Pick out every line in the entries below that contains the string "annotation" and copy each one verbatim.
━━━━━ RECORDS ━━━━━
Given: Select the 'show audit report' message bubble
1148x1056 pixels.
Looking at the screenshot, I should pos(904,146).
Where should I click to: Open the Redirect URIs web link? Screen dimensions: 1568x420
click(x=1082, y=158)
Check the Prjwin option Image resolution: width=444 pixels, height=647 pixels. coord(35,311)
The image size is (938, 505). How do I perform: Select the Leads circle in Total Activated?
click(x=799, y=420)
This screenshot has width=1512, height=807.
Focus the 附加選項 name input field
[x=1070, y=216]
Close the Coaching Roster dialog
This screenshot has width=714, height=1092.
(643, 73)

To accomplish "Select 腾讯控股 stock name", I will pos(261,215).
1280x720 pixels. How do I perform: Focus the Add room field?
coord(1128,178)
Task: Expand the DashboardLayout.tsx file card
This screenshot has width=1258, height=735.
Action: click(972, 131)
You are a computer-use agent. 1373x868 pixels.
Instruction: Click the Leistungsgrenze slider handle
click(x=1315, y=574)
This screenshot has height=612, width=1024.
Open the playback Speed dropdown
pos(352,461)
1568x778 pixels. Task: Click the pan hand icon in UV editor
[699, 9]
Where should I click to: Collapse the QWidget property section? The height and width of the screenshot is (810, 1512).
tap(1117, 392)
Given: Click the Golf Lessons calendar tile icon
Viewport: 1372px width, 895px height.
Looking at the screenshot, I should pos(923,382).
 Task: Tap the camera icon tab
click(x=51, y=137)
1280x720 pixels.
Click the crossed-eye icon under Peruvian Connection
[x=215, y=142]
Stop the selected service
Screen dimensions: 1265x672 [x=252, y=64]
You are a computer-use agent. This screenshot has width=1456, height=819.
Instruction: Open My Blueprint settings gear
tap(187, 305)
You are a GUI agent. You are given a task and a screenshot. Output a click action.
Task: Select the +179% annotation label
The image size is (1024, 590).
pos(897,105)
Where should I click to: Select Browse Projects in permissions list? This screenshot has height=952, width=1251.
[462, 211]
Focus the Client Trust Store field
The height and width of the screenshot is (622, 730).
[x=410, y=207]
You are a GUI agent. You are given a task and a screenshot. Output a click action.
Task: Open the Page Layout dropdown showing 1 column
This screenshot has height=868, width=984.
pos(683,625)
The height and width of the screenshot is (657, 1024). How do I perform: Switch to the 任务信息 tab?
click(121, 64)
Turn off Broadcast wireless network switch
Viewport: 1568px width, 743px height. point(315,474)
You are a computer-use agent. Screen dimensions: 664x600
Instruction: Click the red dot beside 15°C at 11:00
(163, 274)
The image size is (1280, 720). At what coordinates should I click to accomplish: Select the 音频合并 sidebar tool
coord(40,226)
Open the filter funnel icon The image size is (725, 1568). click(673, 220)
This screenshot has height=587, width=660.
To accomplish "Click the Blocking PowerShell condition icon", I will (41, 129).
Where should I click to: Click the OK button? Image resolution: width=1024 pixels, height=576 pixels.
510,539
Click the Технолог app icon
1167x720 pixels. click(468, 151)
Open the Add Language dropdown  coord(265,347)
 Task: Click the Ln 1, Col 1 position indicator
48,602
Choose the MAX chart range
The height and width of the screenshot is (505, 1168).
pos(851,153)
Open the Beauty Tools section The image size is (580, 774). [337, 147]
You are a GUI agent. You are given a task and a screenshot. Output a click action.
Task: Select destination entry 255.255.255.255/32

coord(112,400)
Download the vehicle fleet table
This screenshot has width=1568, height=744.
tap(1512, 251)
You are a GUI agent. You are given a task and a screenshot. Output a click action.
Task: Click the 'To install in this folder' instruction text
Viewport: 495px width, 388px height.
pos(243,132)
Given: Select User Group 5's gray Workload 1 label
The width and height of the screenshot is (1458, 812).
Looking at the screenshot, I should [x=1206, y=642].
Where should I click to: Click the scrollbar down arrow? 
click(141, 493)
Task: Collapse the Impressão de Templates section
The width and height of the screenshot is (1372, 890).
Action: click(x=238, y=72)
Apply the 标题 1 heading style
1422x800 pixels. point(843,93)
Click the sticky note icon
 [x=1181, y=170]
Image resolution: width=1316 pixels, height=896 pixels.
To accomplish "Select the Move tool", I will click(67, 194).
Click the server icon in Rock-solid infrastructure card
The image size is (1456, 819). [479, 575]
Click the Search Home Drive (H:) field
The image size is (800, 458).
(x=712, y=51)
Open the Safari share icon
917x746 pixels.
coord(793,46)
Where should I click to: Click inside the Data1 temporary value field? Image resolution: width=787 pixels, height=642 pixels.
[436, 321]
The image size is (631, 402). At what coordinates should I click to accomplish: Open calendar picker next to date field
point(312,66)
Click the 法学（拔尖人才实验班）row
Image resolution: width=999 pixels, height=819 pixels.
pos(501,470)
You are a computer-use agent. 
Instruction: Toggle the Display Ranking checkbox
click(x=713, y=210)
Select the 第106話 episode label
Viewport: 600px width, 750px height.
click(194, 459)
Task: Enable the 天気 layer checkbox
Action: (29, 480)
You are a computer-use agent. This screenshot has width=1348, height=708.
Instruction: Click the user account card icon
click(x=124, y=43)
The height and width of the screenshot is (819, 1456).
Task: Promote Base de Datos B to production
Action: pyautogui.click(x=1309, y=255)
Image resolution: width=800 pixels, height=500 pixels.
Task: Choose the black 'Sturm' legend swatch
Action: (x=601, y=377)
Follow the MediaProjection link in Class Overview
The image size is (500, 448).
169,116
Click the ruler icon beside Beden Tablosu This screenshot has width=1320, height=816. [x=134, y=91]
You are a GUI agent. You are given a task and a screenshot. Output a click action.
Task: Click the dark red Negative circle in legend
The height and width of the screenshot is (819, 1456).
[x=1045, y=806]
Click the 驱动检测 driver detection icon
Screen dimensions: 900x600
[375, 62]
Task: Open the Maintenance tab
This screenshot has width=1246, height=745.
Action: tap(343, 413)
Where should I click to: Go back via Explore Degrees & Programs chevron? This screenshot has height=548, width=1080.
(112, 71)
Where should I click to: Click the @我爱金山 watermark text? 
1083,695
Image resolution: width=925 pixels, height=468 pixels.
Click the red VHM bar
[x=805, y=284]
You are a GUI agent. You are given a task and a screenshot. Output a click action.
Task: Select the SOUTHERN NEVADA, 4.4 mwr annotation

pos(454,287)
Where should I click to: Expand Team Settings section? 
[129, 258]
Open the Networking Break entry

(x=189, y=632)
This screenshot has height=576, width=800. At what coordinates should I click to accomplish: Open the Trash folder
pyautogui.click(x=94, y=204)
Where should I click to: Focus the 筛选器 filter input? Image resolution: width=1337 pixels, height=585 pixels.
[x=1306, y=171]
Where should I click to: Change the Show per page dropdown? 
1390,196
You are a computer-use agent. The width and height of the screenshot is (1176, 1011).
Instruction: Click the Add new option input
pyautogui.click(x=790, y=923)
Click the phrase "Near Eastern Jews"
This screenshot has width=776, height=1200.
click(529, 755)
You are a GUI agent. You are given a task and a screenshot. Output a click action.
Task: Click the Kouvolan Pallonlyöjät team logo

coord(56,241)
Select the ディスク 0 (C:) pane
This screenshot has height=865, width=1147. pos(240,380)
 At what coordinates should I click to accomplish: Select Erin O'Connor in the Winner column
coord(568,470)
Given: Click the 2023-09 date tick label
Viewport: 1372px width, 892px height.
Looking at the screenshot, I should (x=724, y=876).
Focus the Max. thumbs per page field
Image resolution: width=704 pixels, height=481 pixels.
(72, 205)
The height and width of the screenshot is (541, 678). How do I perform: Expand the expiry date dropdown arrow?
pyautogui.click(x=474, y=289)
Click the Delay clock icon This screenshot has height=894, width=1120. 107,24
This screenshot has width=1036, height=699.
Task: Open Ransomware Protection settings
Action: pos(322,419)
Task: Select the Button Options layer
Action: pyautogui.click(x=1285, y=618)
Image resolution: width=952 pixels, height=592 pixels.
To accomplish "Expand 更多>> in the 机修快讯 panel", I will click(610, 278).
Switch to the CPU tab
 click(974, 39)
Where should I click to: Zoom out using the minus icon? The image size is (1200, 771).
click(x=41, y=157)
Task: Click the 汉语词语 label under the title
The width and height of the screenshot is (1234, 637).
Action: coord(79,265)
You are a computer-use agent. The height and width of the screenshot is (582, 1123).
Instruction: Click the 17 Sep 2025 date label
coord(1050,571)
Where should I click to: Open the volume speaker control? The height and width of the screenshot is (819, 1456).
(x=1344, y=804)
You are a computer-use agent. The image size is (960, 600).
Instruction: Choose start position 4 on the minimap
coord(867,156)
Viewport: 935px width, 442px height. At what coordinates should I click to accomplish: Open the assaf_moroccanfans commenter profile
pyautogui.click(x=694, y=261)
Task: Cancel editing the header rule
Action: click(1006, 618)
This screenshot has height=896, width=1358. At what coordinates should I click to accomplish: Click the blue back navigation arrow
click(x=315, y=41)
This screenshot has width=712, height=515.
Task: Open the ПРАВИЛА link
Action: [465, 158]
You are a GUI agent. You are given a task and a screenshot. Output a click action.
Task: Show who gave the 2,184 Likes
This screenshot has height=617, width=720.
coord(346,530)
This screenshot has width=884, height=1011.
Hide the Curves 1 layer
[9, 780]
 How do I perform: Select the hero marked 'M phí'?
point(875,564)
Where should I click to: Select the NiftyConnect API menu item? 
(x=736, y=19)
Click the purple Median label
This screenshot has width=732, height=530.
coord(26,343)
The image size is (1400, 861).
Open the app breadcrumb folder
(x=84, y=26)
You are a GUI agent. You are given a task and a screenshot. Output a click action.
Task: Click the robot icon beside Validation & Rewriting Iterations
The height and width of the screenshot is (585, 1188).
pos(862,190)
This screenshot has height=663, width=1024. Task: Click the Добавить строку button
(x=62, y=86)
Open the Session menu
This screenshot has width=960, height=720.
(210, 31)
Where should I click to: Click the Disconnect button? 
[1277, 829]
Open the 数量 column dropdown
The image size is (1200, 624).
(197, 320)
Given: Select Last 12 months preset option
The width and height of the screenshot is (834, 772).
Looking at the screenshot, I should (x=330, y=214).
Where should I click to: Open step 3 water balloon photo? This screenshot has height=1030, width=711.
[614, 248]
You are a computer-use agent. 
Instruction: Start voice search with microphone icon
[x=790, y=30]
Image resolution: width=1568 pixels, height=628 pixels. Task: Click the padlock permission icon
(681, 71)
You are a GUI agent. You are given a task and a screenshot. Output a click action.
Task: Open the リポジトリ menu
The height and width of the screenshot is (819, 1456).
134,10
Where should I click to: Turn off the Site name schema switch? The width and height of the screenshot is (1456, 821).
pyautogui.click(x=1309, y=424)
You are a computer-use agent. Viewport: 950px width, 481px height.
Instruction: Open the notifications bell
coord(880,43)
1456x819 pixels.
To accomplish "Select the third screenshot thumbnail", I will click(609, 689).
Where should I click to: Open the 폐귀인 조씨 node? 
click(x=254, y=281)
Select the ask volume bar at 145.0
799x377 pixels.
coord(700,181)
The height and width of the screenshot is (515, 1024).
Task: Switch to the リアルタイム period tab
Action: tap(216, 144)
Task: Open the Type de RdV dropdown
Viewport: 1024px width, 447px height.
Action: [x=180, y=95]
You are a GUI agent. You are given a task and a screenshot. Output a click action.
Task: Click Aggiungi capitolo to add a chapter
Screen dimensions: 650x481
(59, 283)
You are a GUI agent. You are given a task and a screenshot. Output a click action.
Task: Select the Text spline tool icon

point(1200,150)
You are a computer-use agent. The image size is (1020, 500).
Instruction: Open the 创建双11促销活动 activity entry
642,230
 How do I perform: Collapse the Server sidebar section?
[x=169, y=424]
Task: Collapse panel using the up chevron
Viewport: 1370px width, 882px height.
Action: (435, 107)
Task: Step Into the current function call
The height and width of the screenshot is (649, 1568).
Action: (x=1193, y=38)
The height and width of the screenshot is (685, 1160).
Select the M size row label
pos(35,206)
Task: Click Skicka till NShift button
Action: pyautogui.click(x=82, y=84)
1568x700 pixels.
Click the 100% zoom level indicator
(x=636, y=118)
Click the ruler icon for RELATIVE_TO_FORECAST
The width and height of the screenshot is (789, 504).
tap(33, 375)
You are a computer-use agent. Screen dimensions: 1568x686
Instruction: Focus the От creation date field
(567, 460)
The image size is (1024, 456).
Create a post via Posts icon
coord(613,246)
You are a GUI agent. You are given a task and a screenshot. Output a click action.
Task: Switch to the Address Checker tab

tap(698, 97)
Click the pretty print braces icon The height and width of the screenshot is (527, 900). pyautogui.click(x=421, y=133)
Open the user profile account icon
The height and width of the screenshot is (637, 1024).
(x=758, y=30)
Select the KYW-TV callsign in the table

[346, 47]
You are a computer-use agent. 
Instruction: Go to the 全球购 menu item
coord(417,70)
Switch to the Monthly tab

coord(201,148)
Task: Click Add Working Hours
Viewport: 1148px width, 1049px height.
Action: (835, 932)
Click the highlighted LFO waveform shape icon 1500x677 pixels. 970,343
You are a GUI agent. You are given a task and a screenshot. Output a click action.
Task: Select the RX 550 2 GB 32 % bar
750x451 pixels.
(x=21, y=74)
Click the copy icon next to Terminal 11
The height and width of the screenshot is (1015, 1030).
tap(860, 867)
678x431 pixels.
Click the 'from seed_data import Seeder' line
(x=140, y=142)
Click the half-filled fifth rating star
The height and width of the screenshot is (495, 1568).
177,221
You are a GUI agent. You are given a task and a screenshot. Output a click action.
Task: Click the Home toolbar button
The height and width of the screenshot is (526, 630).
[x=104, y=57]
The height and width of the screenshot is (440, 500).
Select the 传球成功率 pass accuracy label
━━━━━
# THE REPLY:
Task: Select the +179% annotation label
Task: Select the SOUTHERN NEVADA, 4.4 mwr annotation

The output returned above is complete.